Dalla Romagna a Casa Ail correndo per 439 km

PESCARA. Indosserà i “colori” dell’Ail, l’Associazione contro le leucemie, i linfomi e il mieloma, per correre da Rimini fino a San Giovanni Rotondo (Foggia) e dare un senso alla speranza di tanti...
PESCARA. Indosserà i “colori” dell’Ail, l’Associazione contro le leucemie, i linfomi e il mieloma, per correre da Rimini fino a San Giovanni Rotondo (Foggia) e dare un senso alla speranza di tanti pazienti che combattono contro le malattie ematologiche. Un percorso di 439 km che Loris De Paola (foto), 42 anni, coprirà facendo tappa anche a Casa Ail di Pescara. L’arrivo del podista di Santarcangelo di Romagna, già protagonista di altre imprese memorabili, è previsto tra le 19 e le 20 di domani, tre giorni dopo la partenza dal suo paese natale e dopo le tappe di Rimini, Fano, Loreto e San Benedetto del Tronto. A Montesilvano, De Paola sarà accolto da un altro atleta, Antonio Oro, ex paziente e testimonial della sezione pescarese dell’associazione, che di recente ha partecipato a una manifestazione sportiva destinata a “uomini d’acciaio", il Challenge Venice, dove ha affrontato gare di nuoto, corsa e ciclismo. Fianco a fianco, i due podisti percorreranno la distanza fino a Casa Ail, la struttura di via Rigopiano che ospita i familiari dei pazienti in cura nel dipartimento di Ematologia dell’ospedale Santo Spirito. Ad accoglierli e a dare il benvenuto a De Paola, ci saranno il presidente, Domenico Cappuccilli, e numerosi sostenitori dell’associazione. Dopo aver ripreso le forze, l’atleta parteciperà a una cena con i volontari della onlus e trascorrerà la notte in una delle camera di Casa Ail. Il giorno successivo riprenderà la sua corsa verso Vasto, diretto al santuario di San Pio da Pietrelcina.

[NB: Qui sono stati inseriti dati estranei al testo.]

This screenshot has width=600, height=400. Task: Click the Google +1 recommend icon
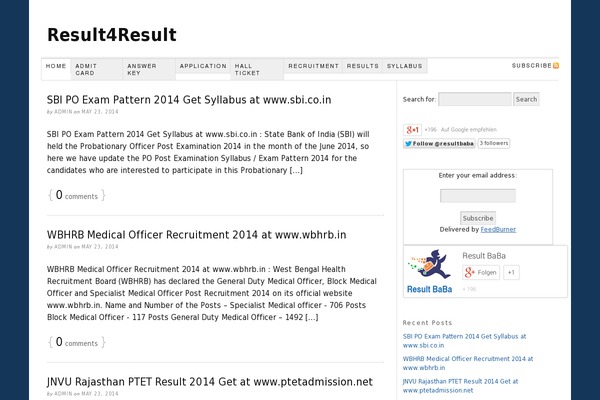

«Affronterò questa impresa portando nel cuore mia madre, morta nel 2011 per una leucemia e molto devota a Padre Pio», ha spiegato, «Spero, tramite lo sport, di trasmettere un messaggio di conforto e un modo di vedere la vita a colori anche quando sembra tutto nero». «Siamo molto felici di conoscere questo straordinario atleta che correrà per centinaia di chilometri indossando la maglietta dell'Ail», afferma Cappuccilli, «Sono imprese che si affrontano con la paura di non farcela, di non raggiungere la meta. Anche i malati ematologici vivono questa paura nella loro battaglia per la vita, ma la speranza deve accompagnarli fino al traguardo finale, che è la guarigione».
In tutte le tappe della corsa, De Paola incontrerà i volontari dell’associazione. All’arrivo a San Giovanni Rotondo, dove sarà accolto dai rappresentanti dell’amministrazione comunale, visiterà il santuario per ricordare la devozione della madre verso Padre Pio.